If there’s one thing we know about Unite Here Local 11, it’s that the union can usually count on its friends in the Santa Monica City Council to promote its agenda. So, it should come as no surprise that earlier this week, the Council delivered yet another win for Local 11 by voting to move forward with the “Plaza at Santa Monica” development.

The union has long supported the Plaza — thanks to the neutrality agreement the site’s developer signed with Local 11 prior to the project’s approval. The development website states the project will provide “over 150 union jobs upon completion” — meaning more dues paying members for Local 11.

But actual Santa Monica residents don’t seem so thrilled about the deal.

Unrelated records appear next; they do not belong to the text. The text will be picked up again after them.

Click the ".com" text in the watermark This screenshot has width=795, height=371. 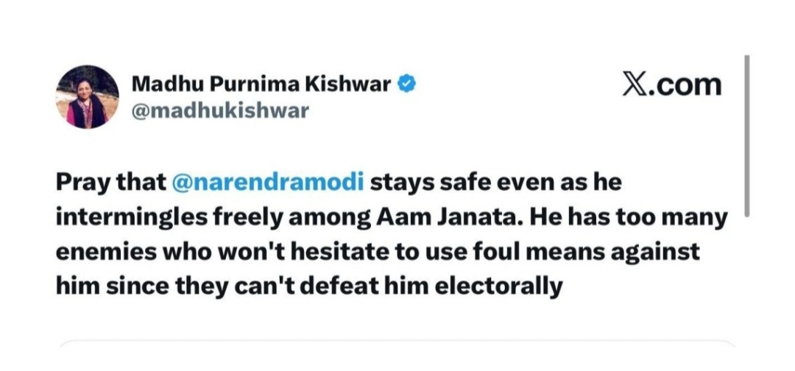click(x=684, y=85)
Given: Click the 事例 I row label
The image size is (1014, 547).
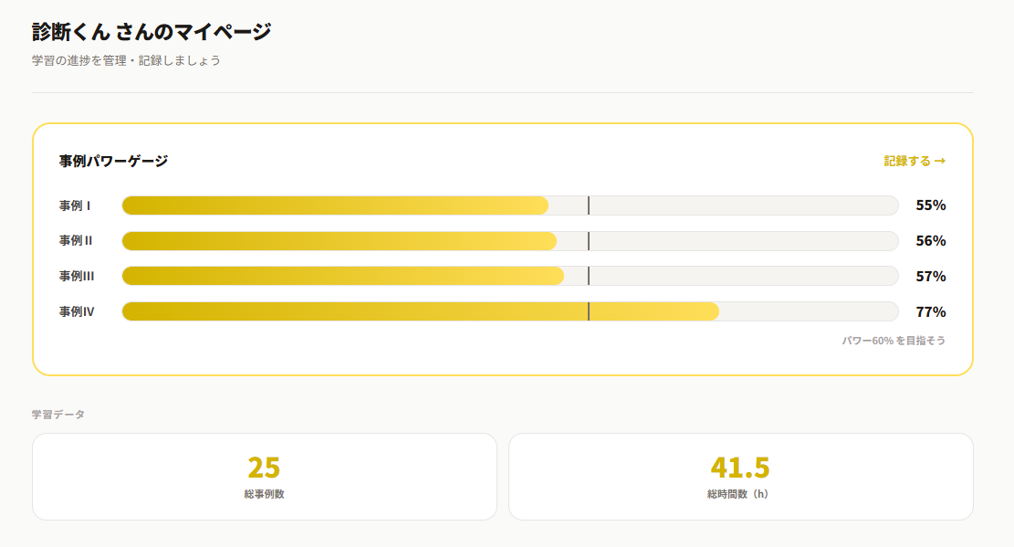Looking at the screenshot, I should [74, 205].
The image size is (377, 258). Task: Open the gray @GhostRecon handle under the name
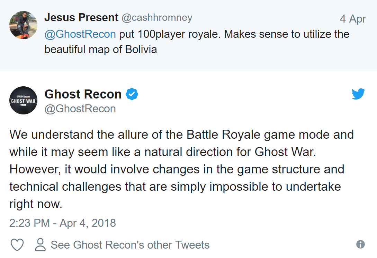tap(80, 109)
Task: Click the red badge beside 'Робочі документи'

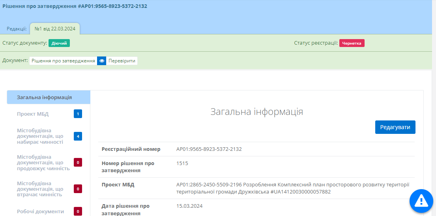Action: (78, 211)
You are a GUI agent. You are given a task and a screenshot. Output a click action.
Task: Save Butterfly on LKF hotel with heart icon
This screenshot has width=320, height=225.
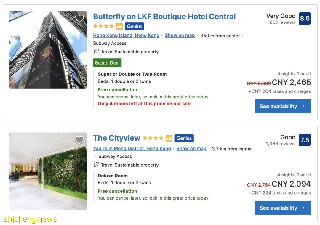[79, 18]
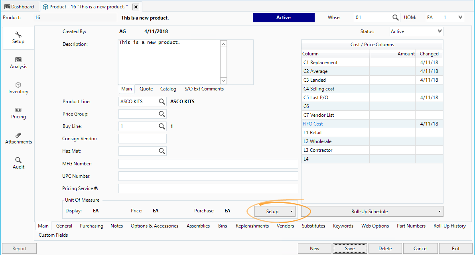Image resolution: width=475 pixels, height=255 pixels.
Task: Open the Roll-Up Schedule dropdown
Action: [439, 211]
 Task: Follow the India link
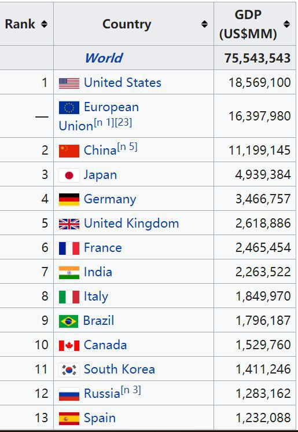[98, 272]
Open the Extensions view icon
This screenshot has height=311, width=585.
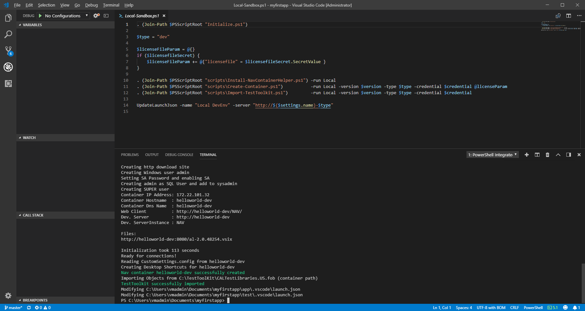(8, 84)
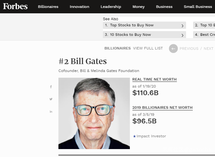215x157 pixels.
Task: Open the Innovation menu
Action: tap(79, 7)
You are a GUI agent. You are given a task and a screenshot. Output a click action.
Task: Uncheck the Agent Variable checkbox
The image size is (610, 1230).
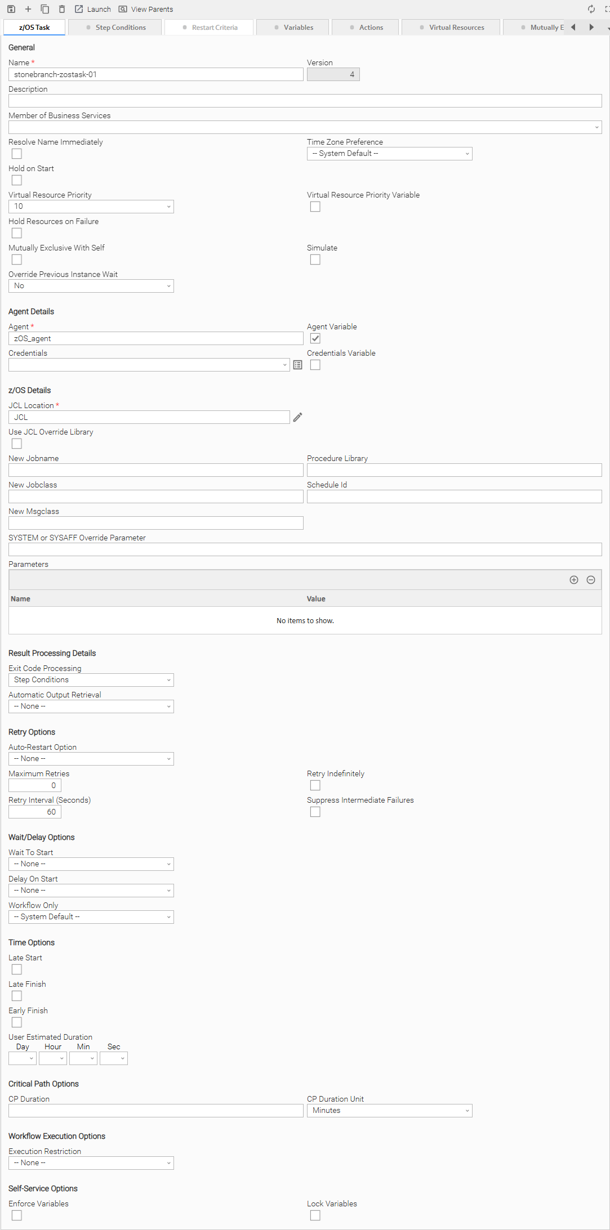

Prior to the vote, the city received numerous letters from concerned Santa Monicans warning the Council that the Plaza was a bad deal before the coronavirus hit, and an even worse risk now. Many citizens cited the increased congestion and traffic the building would bring to the downtown area, arguing a public park would be a better use of the city space. One resident even called the Plaza “an irrevocable mistake.” Yet another said, “It is time that Council members listen to the concerns and wishes of the people they were elected to serve.”

But their pleas were drowned out but a letters campaign conducted by Local 11. Dozens of union members — many with addresses outside of the city — sent similar form letters to the Council supporting the project. The letters focused on a lack of affordable housing in Santa Monica, but failed to explain how the Plaza would do much to actually fix this issue.

It was enough for the City Council. They spoke of the uniqueness of a “project that provides long-term unionized employment.” Mayor Kevin McKeown even said the Plaza had the potential to be a “spectacular project.”

Only two Councilmembers even brought up a serious legal concern before voting in the Plaza’s favor. A legal complaint filed by the Santa Monica Coalition for a Livable City argues that “the City cannot continue negotiations with this developer or make any further arrangements for the disposition of this publicly-owned property without first…offering it to entities interested in buying or leasing the land for open-space purposes or affordable housing development.”

In addition to this issue of legality, a coalition of community members have made it very clear they intend to fight the Plaza development. And, as many Santa Monicans were sure to mention in their letters, election day is coming. This recent decision to put the union’s interests ahead of the community’s certainly doesn’t inspire confidence in the current Councilmembers.